Mobile phone made by Nokia Corporation

The Nokia E5-00 (also known as the Nokia E5) is a Symbian mobile phone. Like all smartphones in the Nokia Eseries it comes with business software applications, including QuickOffice (Office document editor). It was released in the third quarter of 2010. It comes in a candybar form factor with QWERTY keyboard. As a budget smartphone, it replaces the Nokia E63 and positioned between the Nokia X5 and the Nokia E6.

==Features==
The E5-00 is very similar to the E72. It has more DRAM memory than the E72 but also has some important cost reductions. One cost reduction is the technology of the LCDs screen.

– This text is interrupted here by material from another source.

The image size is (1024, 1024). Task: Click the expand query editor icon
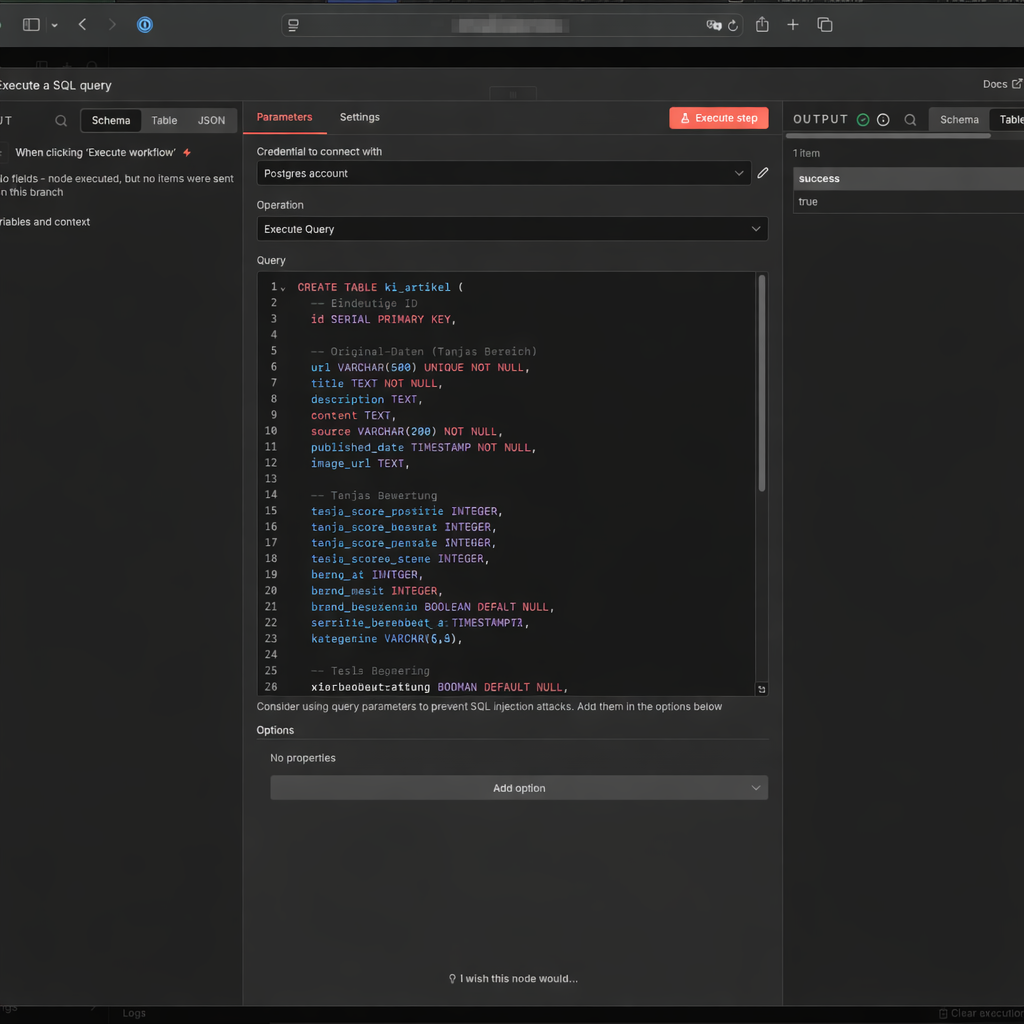[x=761, y=689]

The E5-00 has a transmissive LCD while the E72 has a transflective LCD. E5 supports only 256k display colors. Other important cost reductions are the removal of the secondary camera, the accelerometer and the digital compass. The third is the "full focus" for the camera that extends the depth of field without narrowing the aperture, instead of autofocus.

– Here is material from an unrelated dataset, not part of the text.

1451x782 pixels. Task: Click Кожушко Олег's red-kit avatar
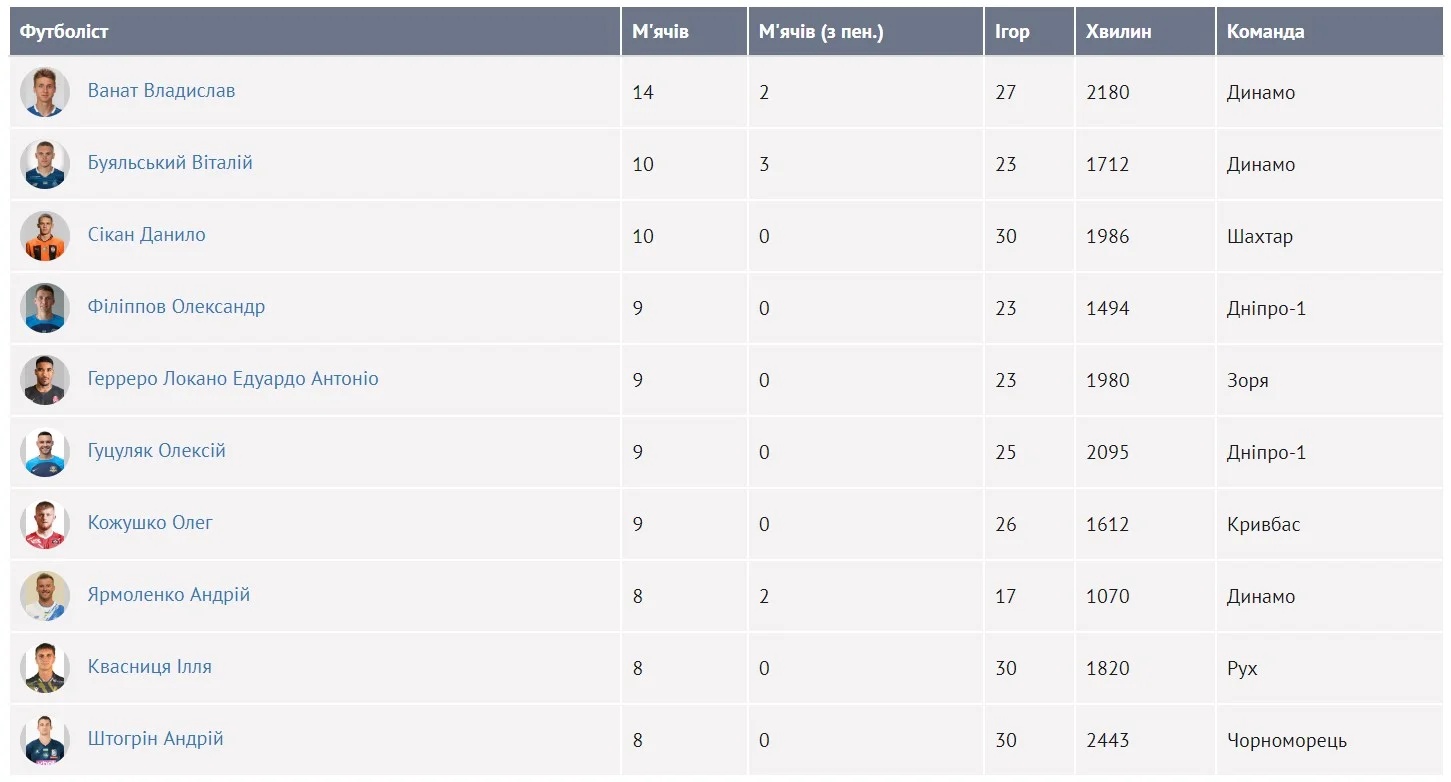(44, 524)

The E5-00 has a smaller battery (1200 mAh) than both the E63 and the E72 (1500 mAh) but has the talk-time of 8 hours and stand by time over 10 days.

It also features a GPS, both integrated and assisted, and runs Nokia Maps 3.0 and Ovi maps. Nokia E5 supports Mail for Exchange and IBM Lotus Notes Traveler for corporate emails. E5 supports HD Voice.

==Messaging==
The Nokia E5-00 features IM (instant messenger), allowing access to several chat services or communities simultaneously. These include Yahoo! Messenger, Google Talk, Skype, WeChat, WhatsApp and Windows Live Messenger.

==Reception==
Reception of the E5 has generally been positive, CNET UK praised the quality of the full qwerty keyboard, but criticized the performance of the 320 × 240 pixel LCD, quoting it as "virtually impossible to see in direct sunlight". Softpedia in contrast stated that the LCD worked perfectly in sunlight.

Softpedia wrote that the E5-00 is "an all-rounder as it performs decent in all areas", though they also stated that the camera is not a very strong point.